Brook trout, rainbow trout, lake trout, brown trout and Atlantic salmon – none of which are native to Colorado – were introduced into the region’s waters in great numbers. (For much of the 20th century, the rainbow trout was the unofficial state fish of Colorado, even though the species is native to the American West Coast.) Unfortunately for the native cutthroats, they are much more difficult to cultivate in captivity than their nonnative trout cousins are.
“Back then, people were interested in cultivating fish that grew well,” Stege said.
The nonnative species competed for food and habitat with the indigenous and already-imperiled greenback cutthroat. Furthermore, rainbow trout and non-native subspecies of cutthroat are capable of breeding with greenbacks, thereby diluting the native fish’s gene pool.
The Leadville Hatchery’s reach extended far beyond the Rocky Mountain region. Fish and eggs were transported by horse, ship and train to other states and places as far away as Japan and Germany.
By the early 1900s, greenbacks were nearly absent from their native range, and the subspecies was considered extinct in 1937. Luckily, in 1973 – the same year the U.S. government enacted the Endangered Species Act – two small populations of greenback cutthroat trout were discovered in the headwaters of the South Platte. The populations totaled less than 2,000 individuals and covered 2.9 miles of stream habitat. Subsequently, seven additional small populations were discovered on other stream stretches, including in the Arkansas River headwaters. The greenback cutthroat was listed as a federally endangered species, and recovery efforts have produced promising improvements. In 1978, the fish’s conservation status was downgraded from “endangered” to “threatened.” However, according to the Colorado Division of Wildlife, the fish can be found today throughout only about 5 percent of its estimated original range. The greenback cutthroat was named Colorado’s official state fish in 1994.

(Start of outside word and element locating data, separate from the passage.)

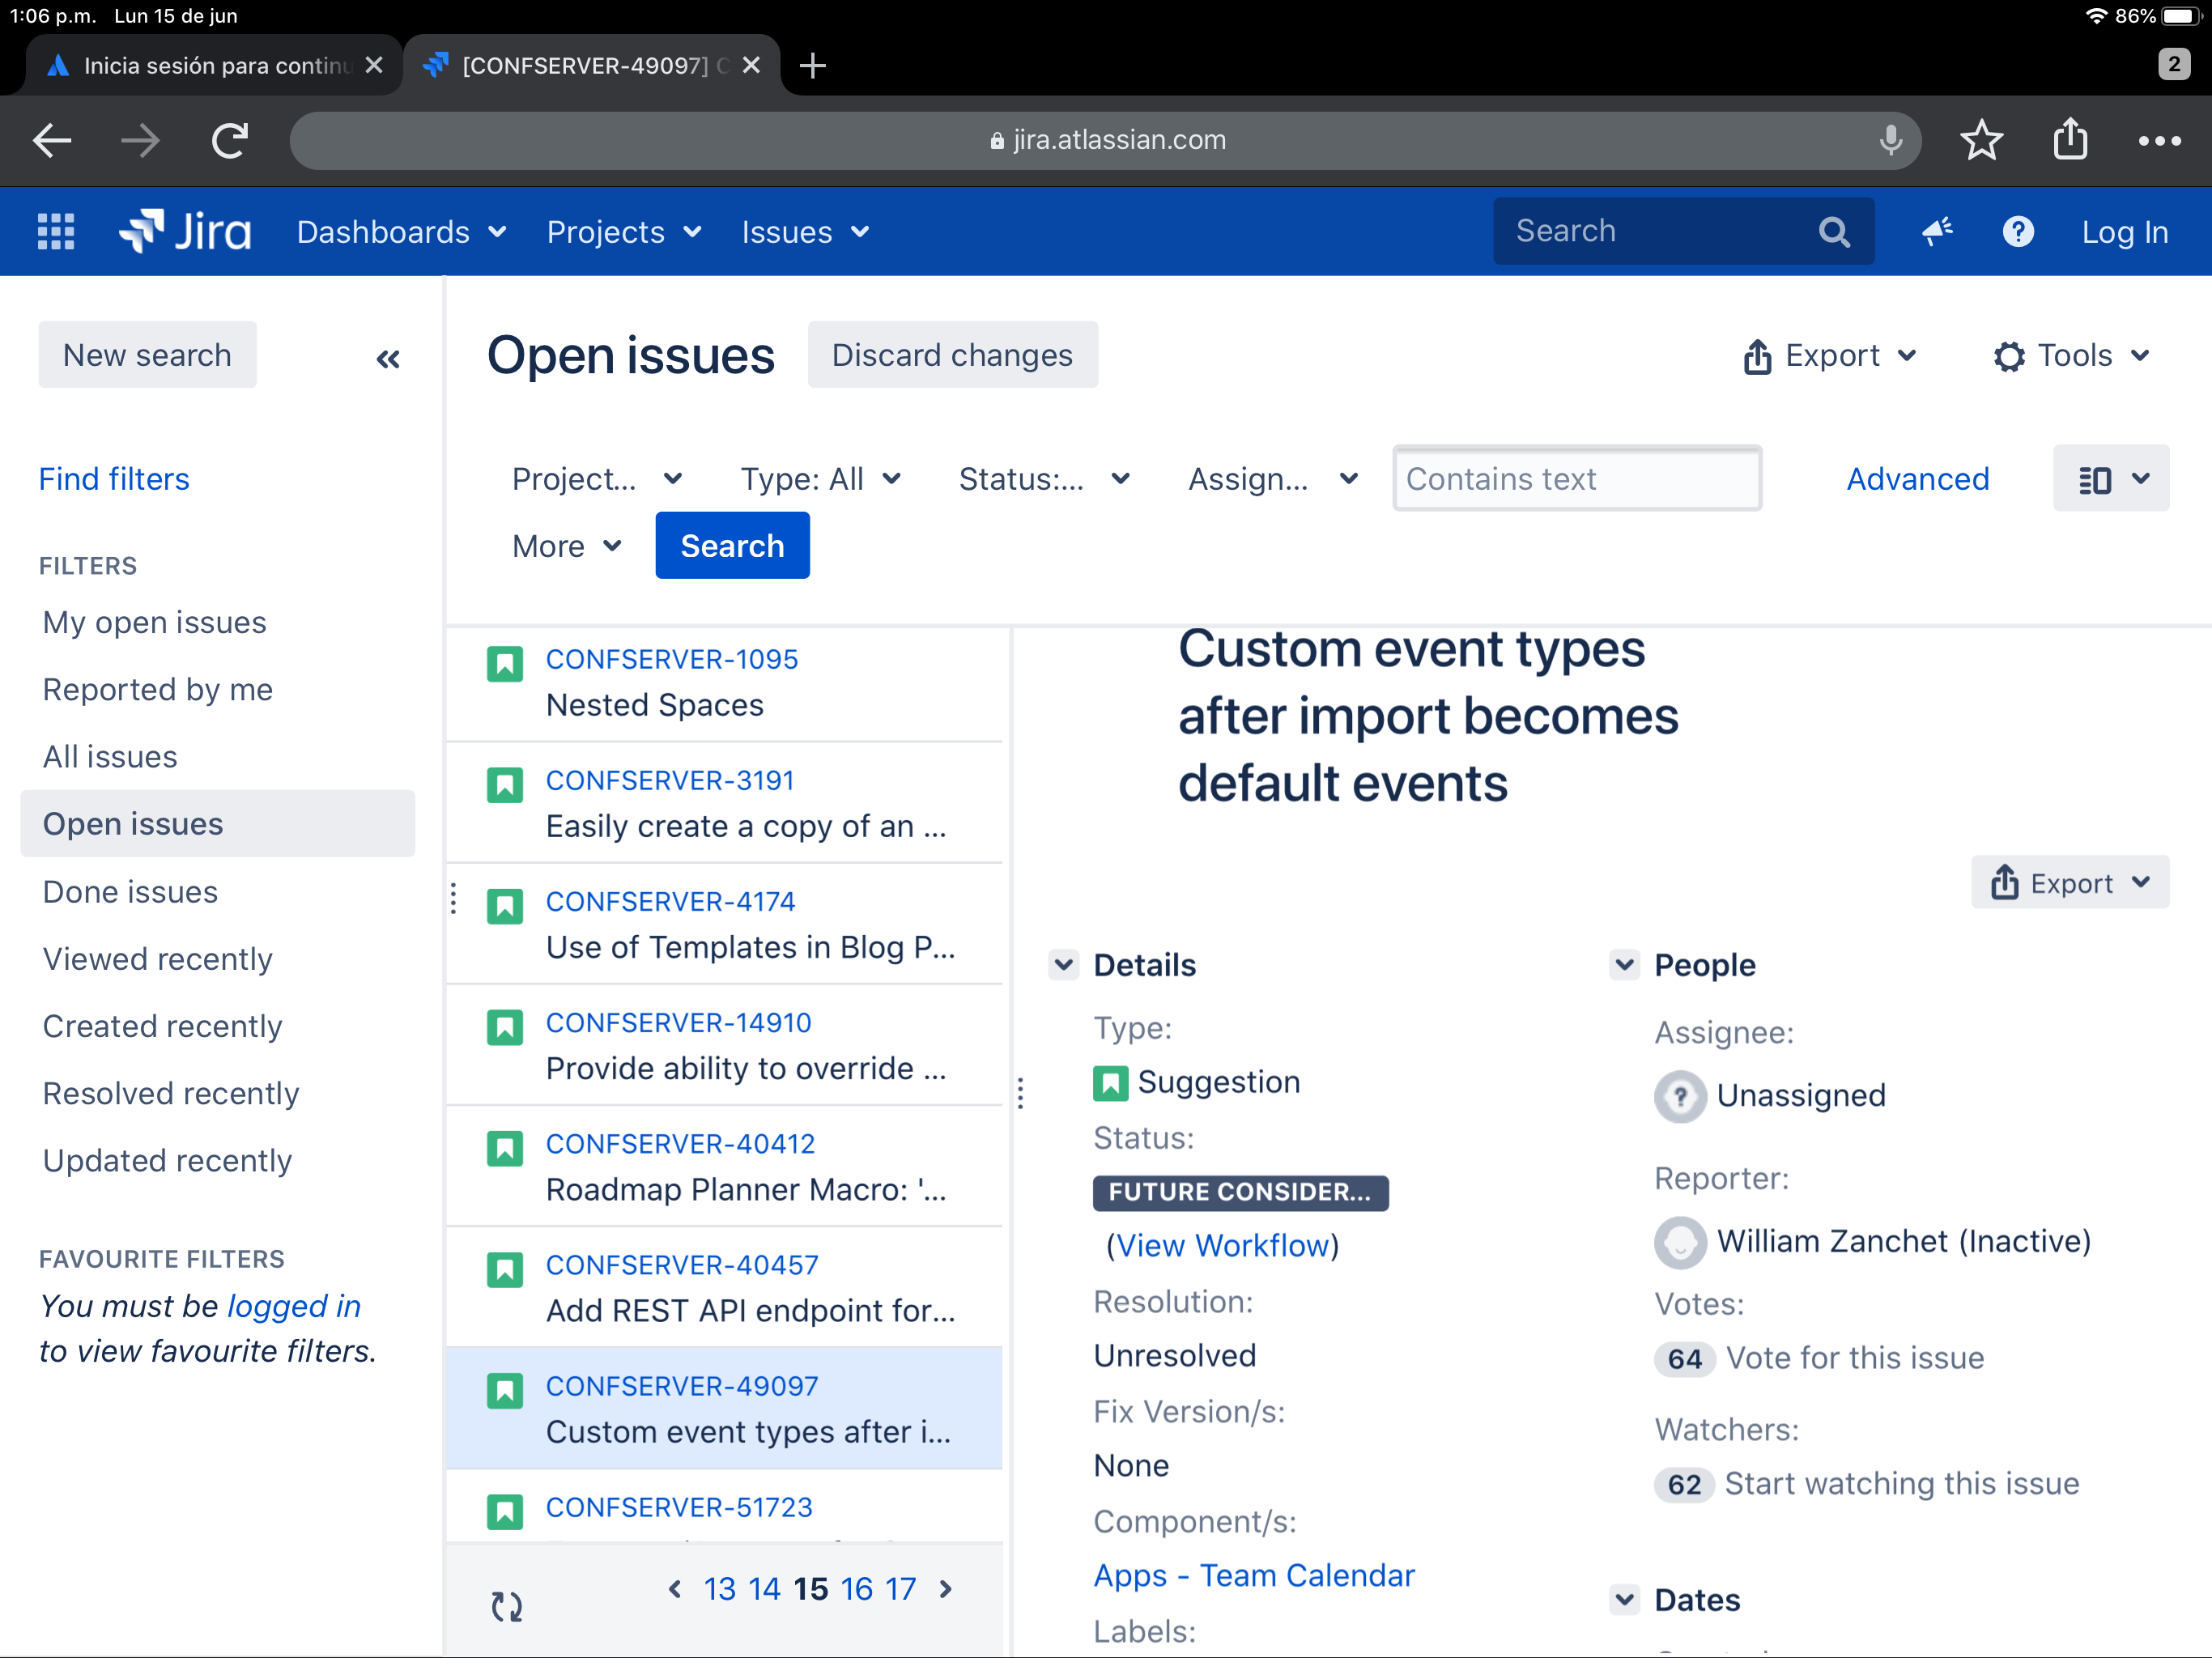Open the Jira app switcher grid

click(x=56, y=231)

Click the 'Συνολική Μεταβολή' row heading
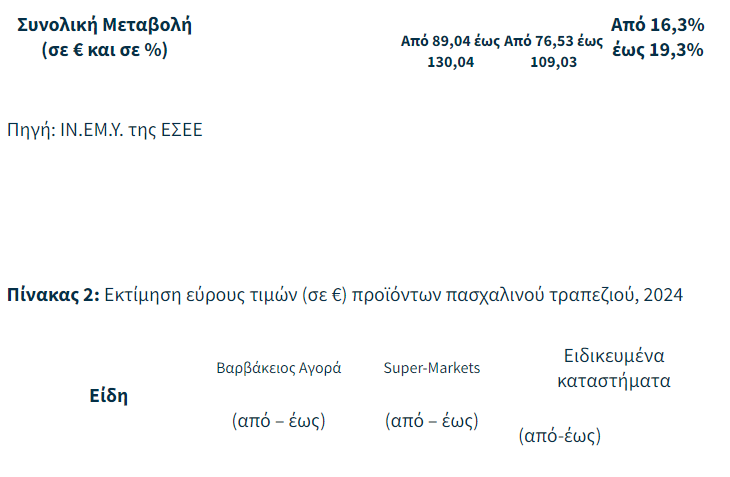104,24
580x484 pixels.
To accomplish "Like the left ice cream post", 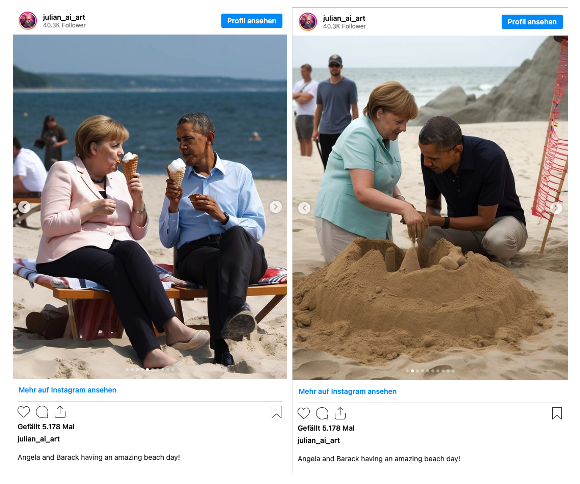I will point(24,412).
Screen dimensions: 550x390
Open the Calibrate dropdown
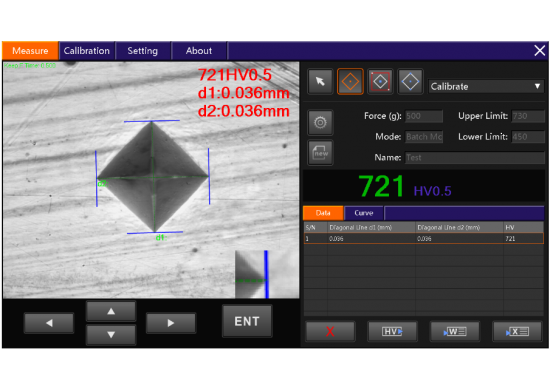tap(486, 86)
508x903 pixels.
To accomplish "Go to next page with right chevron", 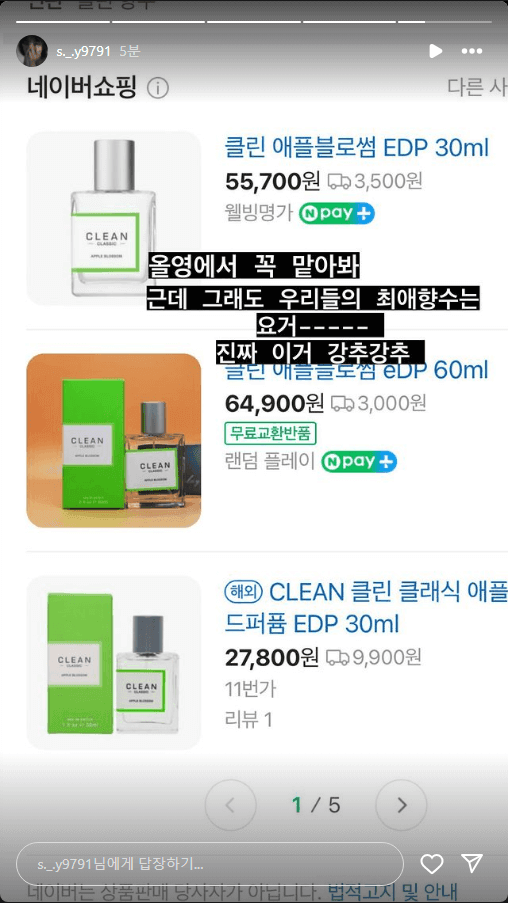I will [401, 805].
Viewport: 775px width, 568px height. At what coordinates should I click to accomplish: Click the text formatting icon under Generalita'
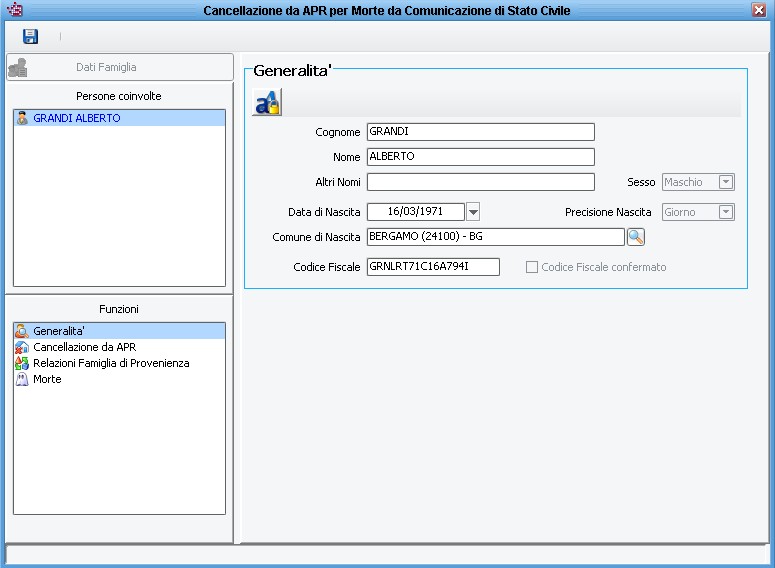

Today, the Leadville National Fish Hatchery is a key player in a team of state and federal agencies working toward the greenback cutthroat’s recovery. Inside the building, Stege is developing cultivation techniques to rear the fish for eventual release into native waters. The indoor concrete tanks house thousands of young fish destined for the cold, clear streams their ancestors once swam. For the last three years, the facility has stocked greenbacks in Lily Lake, inside Rocky Mountain National Park.
Outdoors, larger concrete tanks called “raceways,” built in the 1950s, hold rainbow trout and other species used for stocking in the state’s reservoirs, lakes and rivers to support recreational fishing. Each year, the Leadville Hatchery produces 170,000 to 200,000 game fish for distribution to waters on federal and state lands. But today, such stocking efforts are conducted with sensitivity to the recovery of the greenback cutthroat.
“There’s still a lot of attention paid to not stocking brook trout in high mountain streams and figuring out how to remove them,” Stege said.
The U.S. Fish and Wildlife Service works cooperatively with state wildlife officials to develop distribution plans, carried out by fish-distribution trucks, each of which are capable of transporting thousands of fish at a time. First priority is given to waters on federal lands, including military installations, Indian reservations and national parks. Waters under state control, including Dillon Reservoir and Silverthorne’s North Pond, are next in line.